Total song count: 126. Yet, with all of these downloads, I still don’t have any “neighbors”, which are defined as other eMusic accounts who have downloaded the same tracks I have. Oh well, perhaps I’ll get future suggestions some other way.
Laura’s a folk, singer/songwriter kind of girl, so we looked up a bunch of stuff for her, and we got a lot more hits than misses. The more dissapointing misses were for more popular artists such as Ani DiFranco. She has but one song listed, as part of a compilation disc.
Some artists are listed, but then you click to see what albums they have, and it’s just an audio unauthorized biography disc called Maximum $bandname. Lame.
The only real concern I’ve seen so far is that you have 30 days to use your allotted downloads, as they don’t carry over into the next month. Not really a huge problem, you just have to be vigilant about it, and set some time aside to get new stuff. They make this a lot easier by including a “save for later” feature, which you can almost think of as a Netflix queue, so that if they 40 song limit catches you half way through an album, you can make a note for yourself and pick up where you left off next month.
They do sell “booster packs” for those who can’t wait until the next billing cycle, at slightly higher rates, but hardly what I’d call expensive. For example: $5 gets you 10 additional downloads, also 25 for $10 or 50 for $15.

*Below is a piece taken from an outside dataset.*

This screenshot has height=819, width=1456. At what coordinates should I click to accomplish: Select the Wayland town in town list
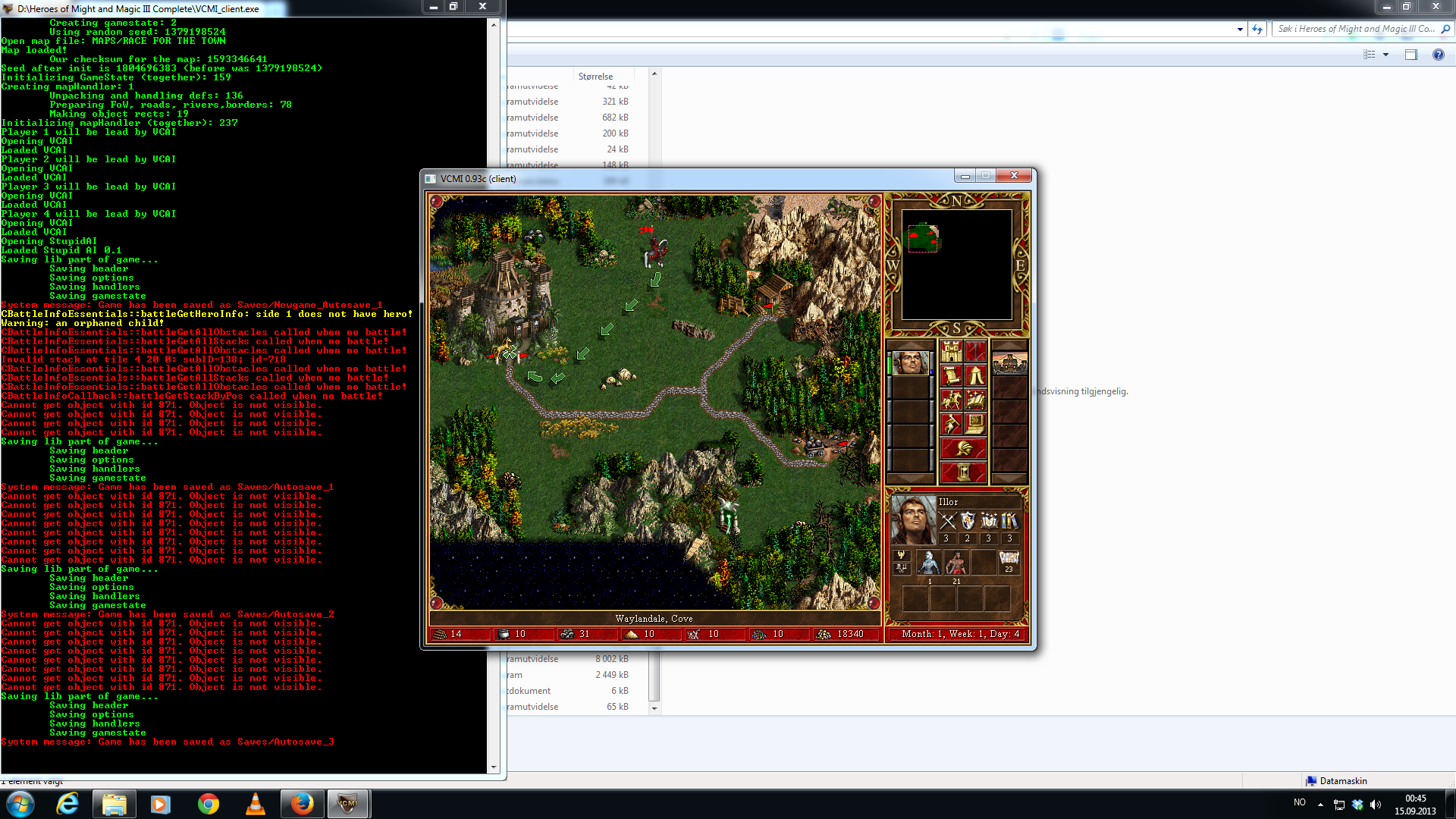1009,363
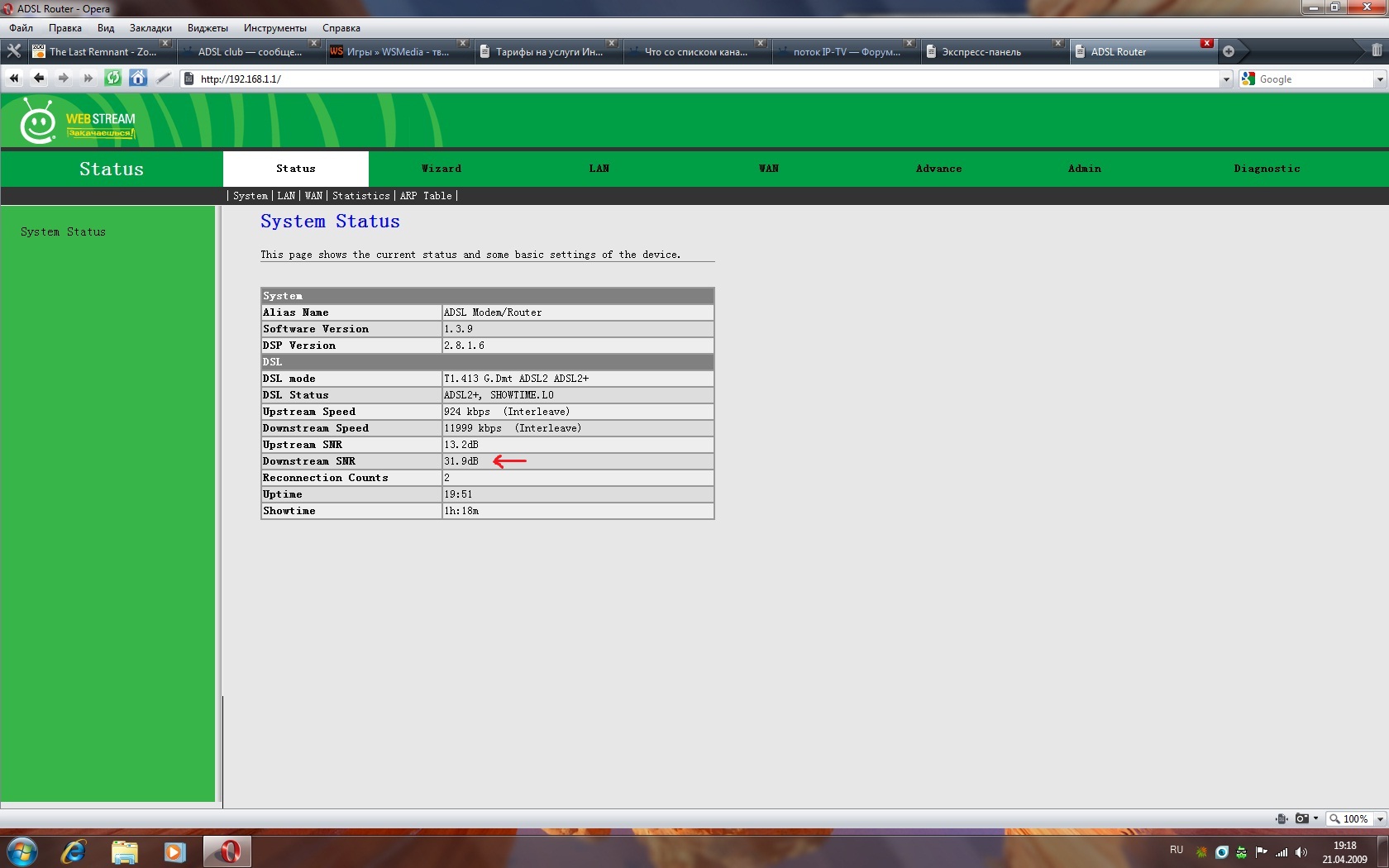Open the panels wrench icon

(x=14, y=51)
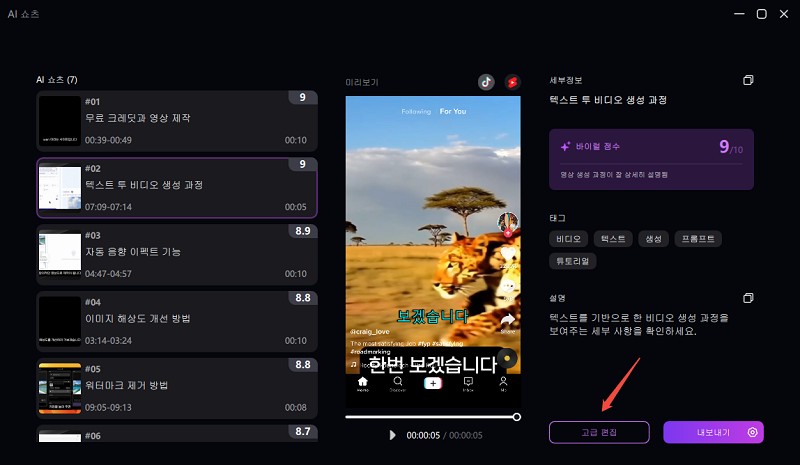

The downloading process itself was flawless. They give you the option of an installable download manager, which saves all of the files to a directory. The artists and albums get their own subfolders, and then you can choose to have the songs named the way you like. There was no forced waiting or advertisements to wade through, and over my cable modem, the files transferred very quickly.
Once downloaded, I could just drop them into my iTunes Library, or burn ‘em to CD. Never was I hassled with licences or anything of the sort. The songs themselves come down as variable bitrate MP3, and there’s nothing special you have to do to them to get them to burn to disc or play, they’re ready to go.
Seeing that there was still much more to be downloaded, we bit the bullet and subscribed to the service, at $10/month for 40 songs. We forsee riding that out for at least a few months, filling in our back catalogs and discovering stuff we haven’t heard before. It think it could be a lot of fun.
The biggest flaw of the whole deal is that you can’t search the catalog unless you sign up for a trial account, and to do that, you have to give a CC number. Looked easy enough to cancel after the trial was up, but I guess it can feel kinda risky if you’re not sure if they have enough to support your musical tastes. The less Top 40 you listen to, the better your chances.
todd November 30th, 2005 at 9:21 pm
I still don’t see any Monkees.
How can you not like Gang Green?
m13b December 1st, 2005 at 7:36 am
Actually, they don’t have any Monkees, and even if they did… I wanted to make sure they’d still had some left should you want to download them yourself. (Yeah, that’s it.)
Feh, that’s my wife for ya. She doesn’t like a whole bunch of good stuff.